However, I also agree with the noble Lord, Lord Warner, my fellow former Minister. Looking at the Five Year Forward View, it seems to me that essentially we are moving again to a planning model but we are still stuck with the 2012 Act, and the two do not seem to mesh together. The Minister is struggling with these regulations because they are trying to operate a system that is still based on payment by results, when in essence we are trying to incentivise people to work together to produce a much more effective system and that is very difficult. If he were to tell me that the NHS amendment Act was to be brought forward, I think he would find a warm welcome in your Lordships’ House, but perhaps I dream too far.

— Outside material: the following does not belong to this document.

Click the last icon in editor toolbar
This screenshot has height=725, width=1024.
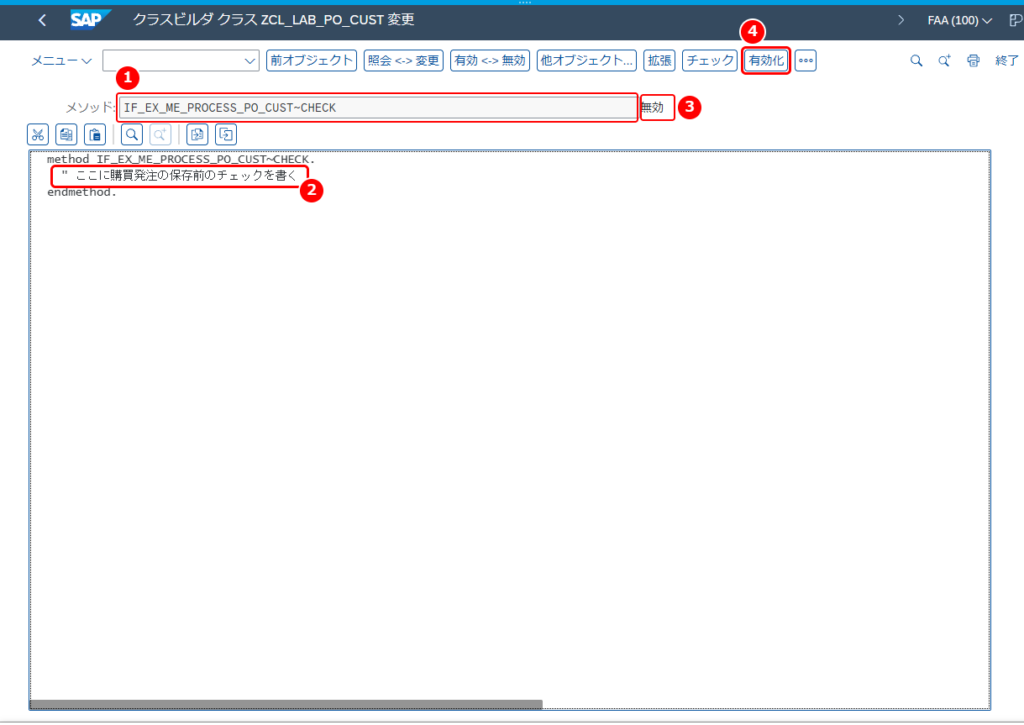pyautogui.click(x=226, y=135)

I say to the noble Lord, Lord Patel, that I do not disagree at all with his idea of an independent commission; the funding challenges facing health and social care warrant that kind of independent consideration. I say to him, though, that all the work done by the King’s Fund and the Nuffield Trust suggests that if you could maintain real-terms growth at 4% a year, which is the historic annual real-terms growth of the NHS, we would get a pretty good system without some of the pressures that we are facing at the moment. It is not a question of having to increase money to the NHS and social care hugely, but it needs some increase or we will be faced with the kind of problems that we have at the moment. The Barker commission, which was sponsored by the King’s Fund, shows some of the thinking that one might ask a royal commission to go into.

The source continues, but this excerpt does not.